Although NOEs to biotin were excluded from the structure calculations, residues in the biotin binding site are well defined (Figure 5B). Some of the side chains of polar residues have, however, mutually different orientations. Besides the lack of biotin resonance assignments, here also the fact that no attempts were made to assign the side chain hydroxyl and amide group protons contributes to the differences observed.

Biotin–free ChiAVD in solution

The biotin–free ChiAVD sample deteriorates substantially faster than that of the bound form at the high temperature needed for sufficient NMR experiment sensitivity. Cross peaks become wider and their shape gets distorted although remaining at same positions with no additional peaks appearing over time. We suspect that over time in the prevalent solution conditions the protein molecules transiently interact to form higher molecular weight states. Assignment of the backbone resonances was however successfully conducted at 70°C [16]. Methyl group chemical shifts of free ChiAVD are listed in Table S2.

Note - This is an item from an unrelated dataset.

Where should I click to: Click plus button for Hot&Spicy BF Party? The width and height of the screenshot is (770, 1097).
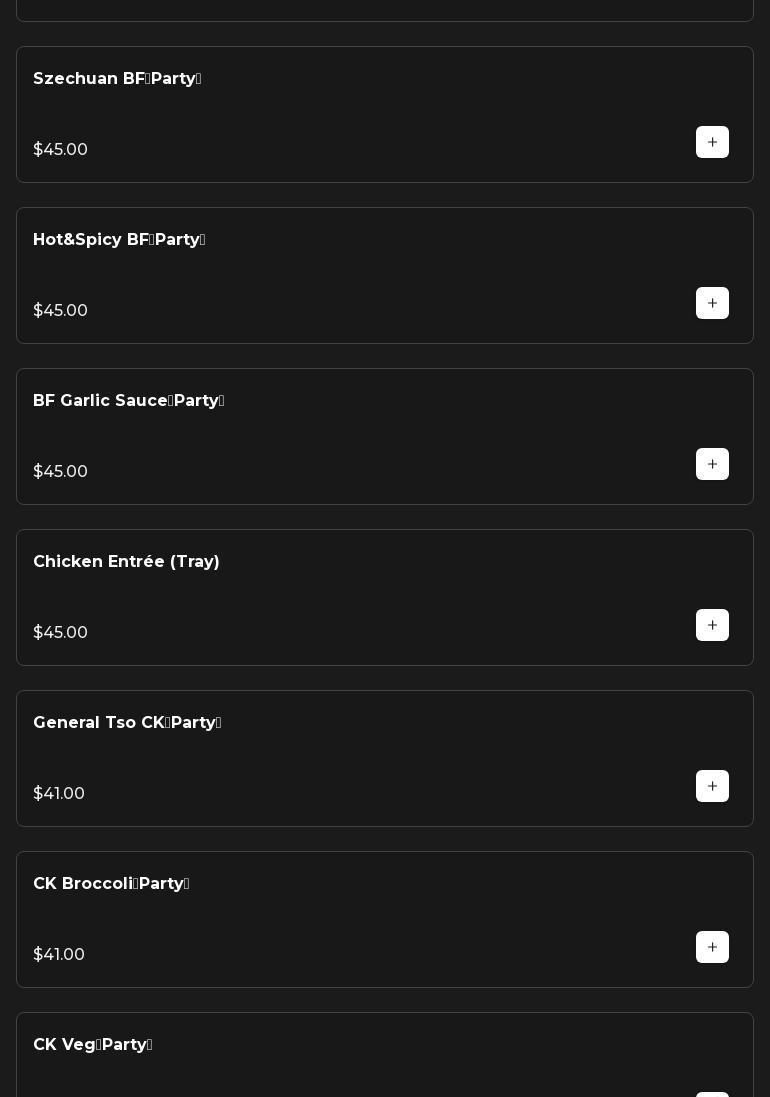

The structural similarity of the bound and free forms is evident from chemical shift comparison. The Δδ Cα, Cβ, N, HN (free–bound) persuasively show that the chemical environments within monomers differ uniquely at residues located in the biotin binding site (see Figure S2 for Δδ Cβ). The largest shift differences, up to 3–5 ppm, are observed in L3,4 for residues Val37 and Ala38. The 1H, 13C chemical shifts of methyl groups located at the interfaces also match. A comparison of the 1H, 13C HSQC spectra of free (at 80°C) and bound (58°C) ChiAVD reveals that the methyl–containing residues at the 1–4 dimer interface exhibit comparable side chain chemical shifts (Δδ(13C) <0.27 ppm, Δδ(1H) <0.04 ppm) in the two forms. No significant methyl chemical shift changes are observed for Met96, Thr113, or Val115 at the 1–2 and 1–3 interfaces either. The Nε1–Hε1 pair of Trp110 bridging monomers 1 and 2 shifts notably. This is, however, caused by direct interaction with biotin.

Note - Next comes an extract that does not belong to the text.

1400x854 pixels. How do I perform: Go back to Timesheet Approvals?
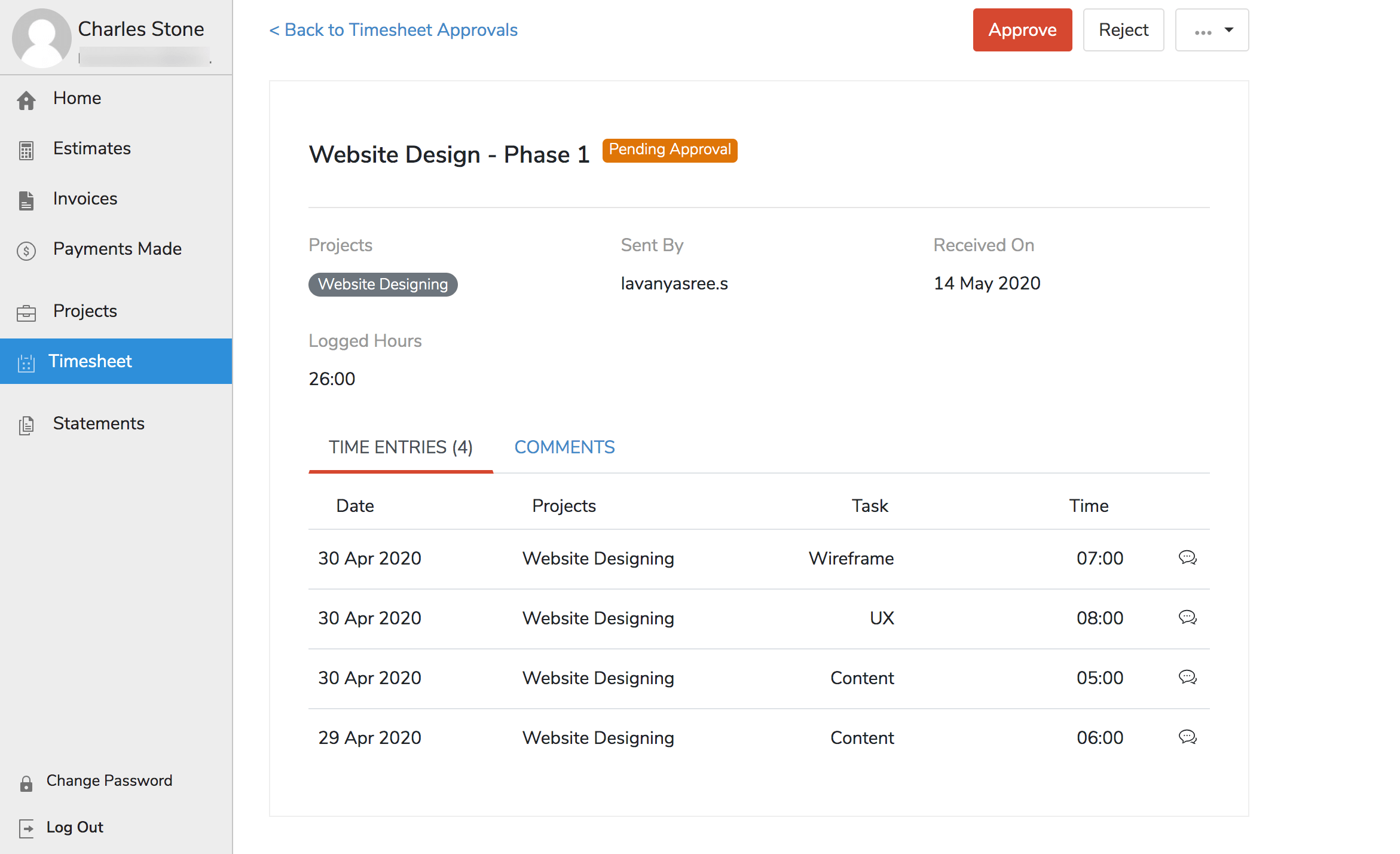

Because of the different acquisition temperatures, the 1H line widths in the 1H, 13C HSQC spectra of free and bound ChiAVD cannot be directly compared. However, the measured line widths in both spectra can be divided in to three categories depending on their magnitude. We observe that each methyl resides in the same line width category in both protein states. We deduce that in the two forms the methyl groups at the interfaces have similar dynamical characteristics arising from similar chemical environments.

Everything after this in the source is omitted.